Un monde parfait Alaska

Forçant le trait sur le mélo dans certaines scènes qui tirent en longueur (le passage chez les fermiers noirs, le final), Un monde parfait se distingue tout de même par son rythme sans faille, ses répliques justes et vraies et ses personnages aussi tendres que complexes. Si la prestation de Kevin Costner est exceptionnelle, il faut également retenir celles de Clint Eastwood et de Laura Dern qui, partageant toujours l’écran dans des temps de présence très courts, parviennent à apporter une dimension plus profonde, plus humaine à la cavale du prisonnier. Dans cette fuite en avant vers un avenir incertain (Butch n’a qu’une carte postale comme guide), le spectateur parvient à déceler une envie de reconstruire sa vie, de réparer ses erreurs.

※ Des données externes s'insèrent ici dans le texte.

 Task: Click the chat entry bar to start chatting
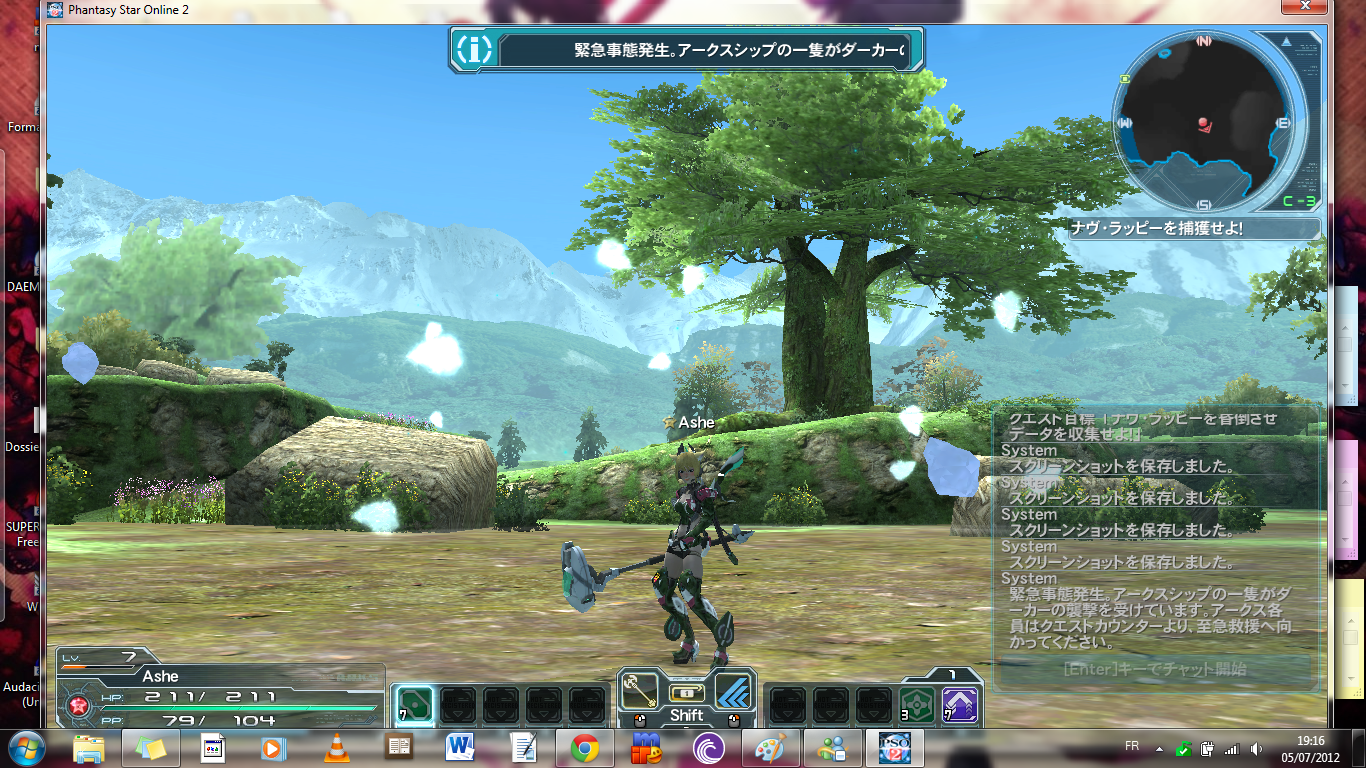[1155, 669]
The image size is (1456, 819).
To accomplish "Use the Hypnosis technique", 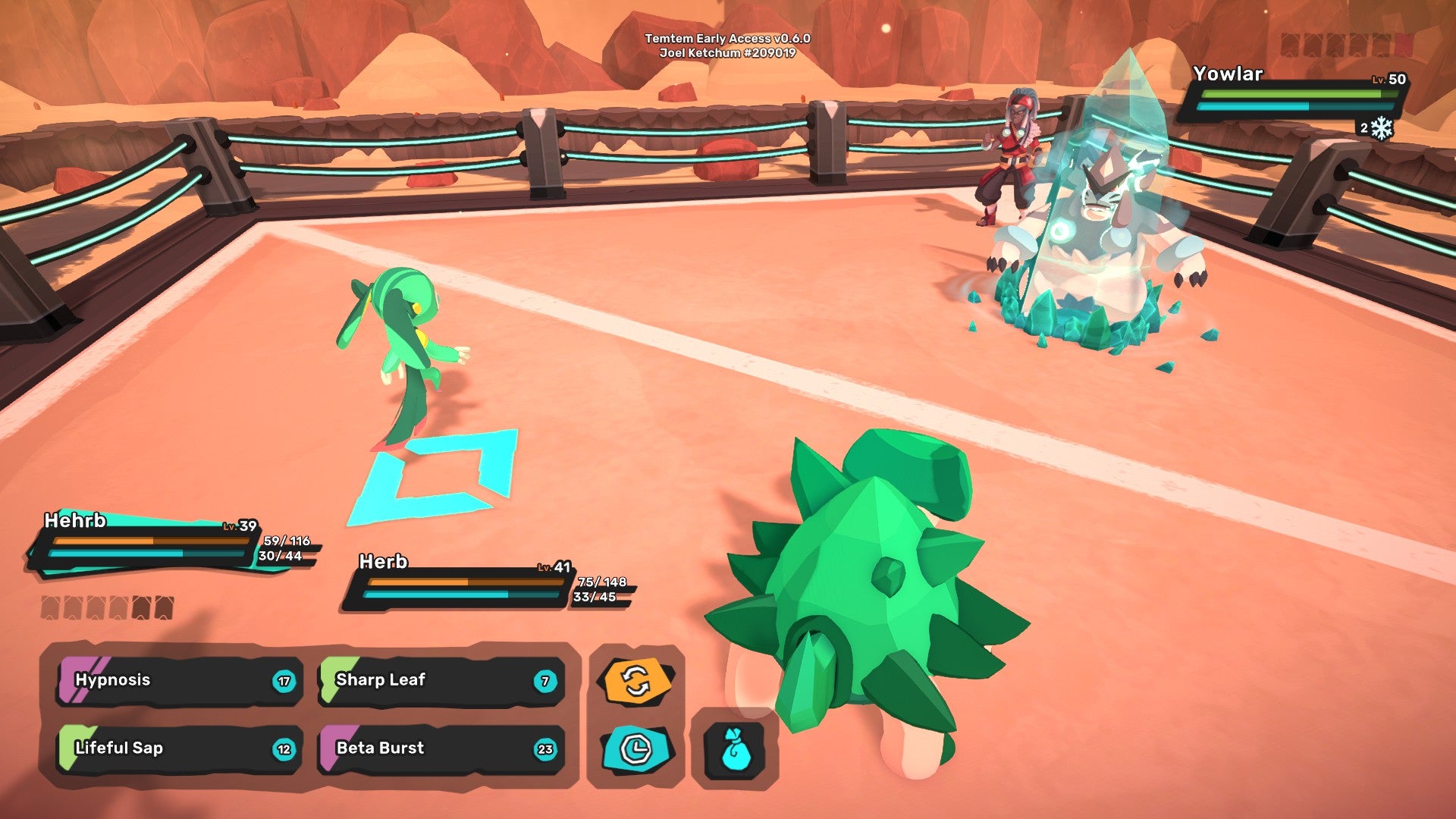I will click(x=174, y=680).
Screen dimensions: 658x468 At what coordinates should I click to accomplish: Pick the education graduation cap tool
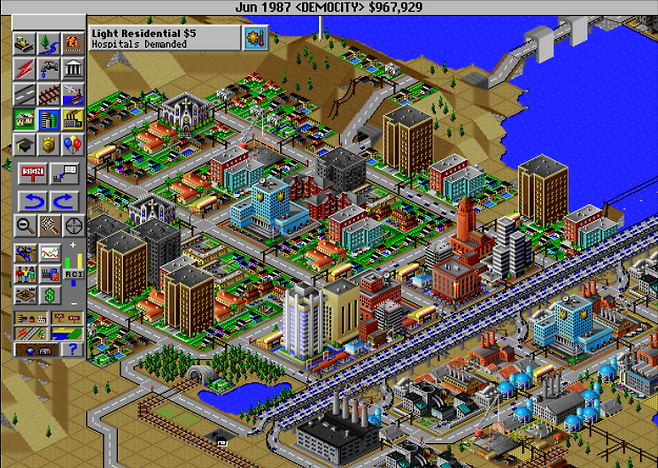(x=24, y=146)
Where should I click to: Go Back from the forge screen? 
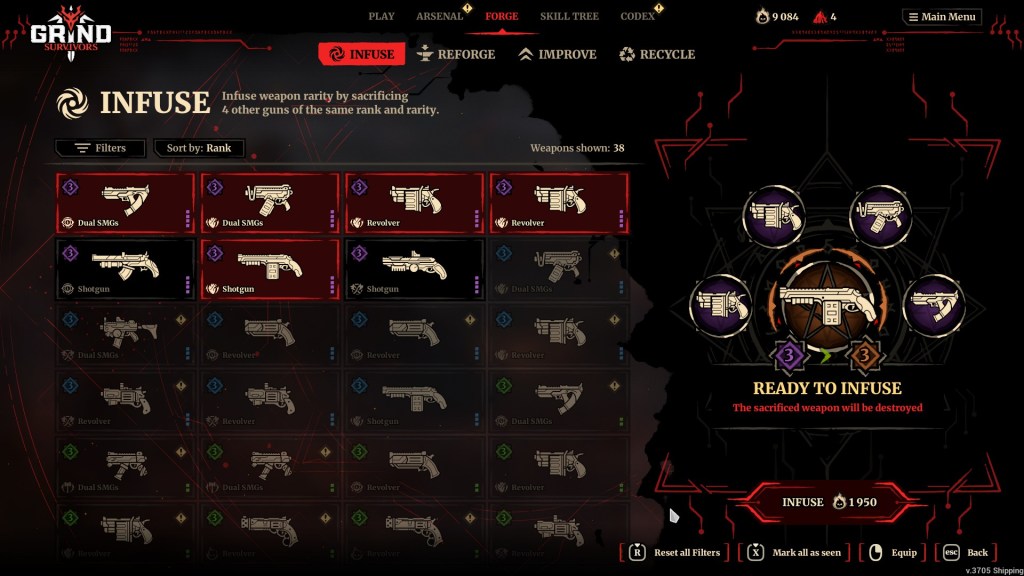(x=967, y=552)
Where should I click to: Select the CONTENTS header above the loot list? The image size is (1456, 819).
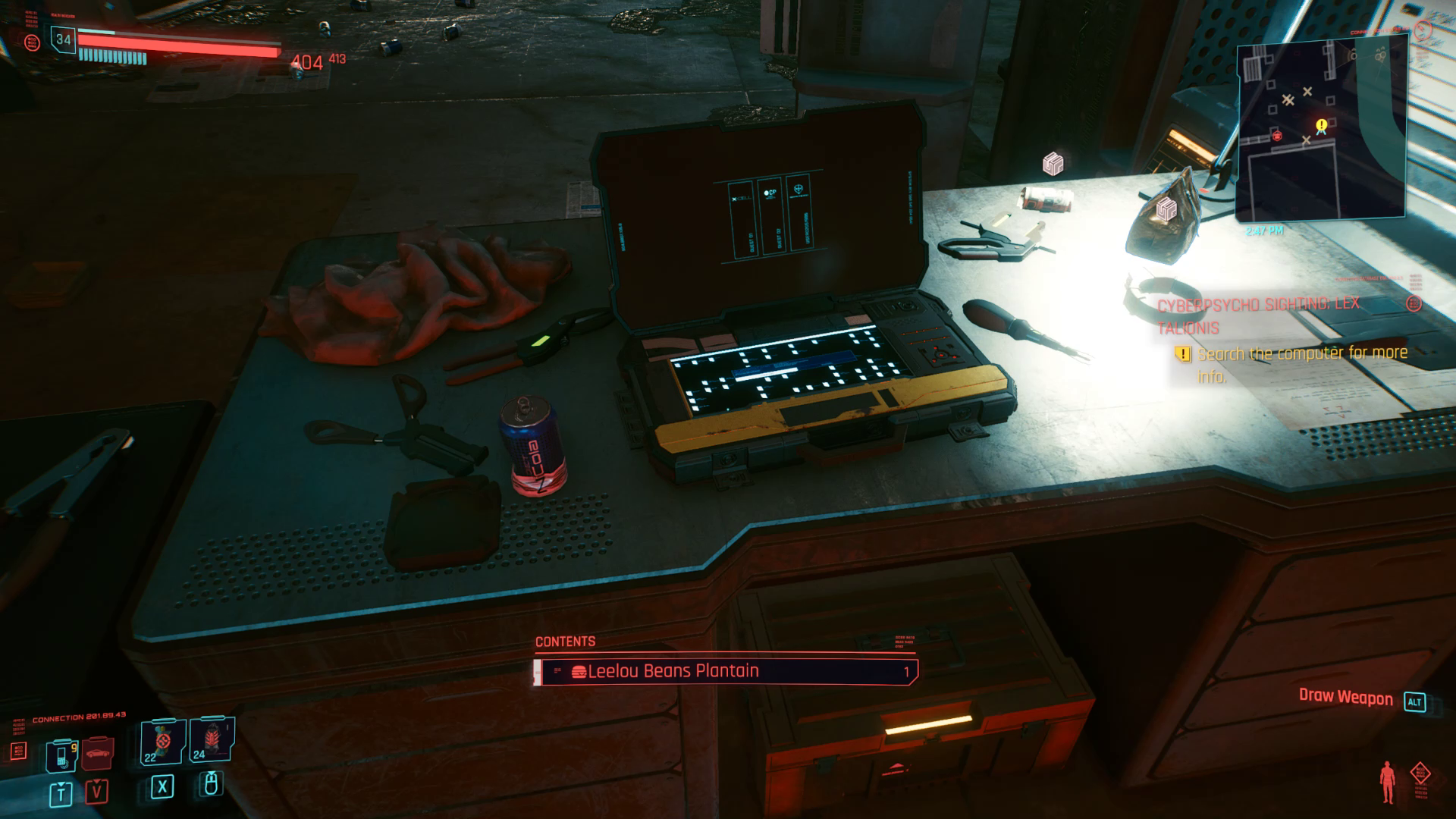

Et c’est en kidnappant le jeune Philip que Butch va tenter de se réincarner en lui apprenant ses valeurs et en lui racontant son expérience, profitant de l’innocence du garçon pour faire son mea culpa et sa confession.

Un monde parfait flic

Touchant et drôle, dur et cruel, c’est par ces sentiments mitigés et ses scènes aux antipodes que le film parvient à trouver son cœur de cible. Tout le monde se retrouve au moins une fois dans une des phrases de Butch, dans une des décisions du shérif Red, dans une des gamberges de la profileuse Sally ou dans un des actes de Philip. Sans être donneurs de leçons ni moralisateur, Un monde parfait parvient à saisir toutes les subtilités de l’être humain, aussi bien dans sa douceur et sa générosité que sa noirceur et son égoïsme, sans jamais être pataud et nous amener les situations avec des gros sabots. Et cela est possible grâce à la brillante écriture (le scénariste retravaillera avec Eastwood par la suite) et aux talents des acteurs. Même la musique, jamais acidulée ou provocante, provoque ce sentiment de nostalgie, le sentiment d’être retombé en enfance.

Un monde parfait début

Road movie mélancolique, Un monde parfait est d’autant plus surprenant qu’il joue la carte du cynisme dans son titre. Car si l’innocence est bel et bien mis en avant, la vie ne fait pas de cadeaux et le personnage de Butch montre qu’il faut parfois savoir tirer profit de son prochain pour avancer et se sortir de situations délicates. Mais derrière toute cette couche de violence et de force de caractère se cache un enfant qui n’a pas eu la chance d’être entouré d’amour et de compassion, ce qui l’a transformé en ce qu’il est. Un film sur la vie et sur les choix plus ou moins réfléchis qu’on peut faire et qui trace notre sillon. Un sillon qui reste malgré tout sans retour possible.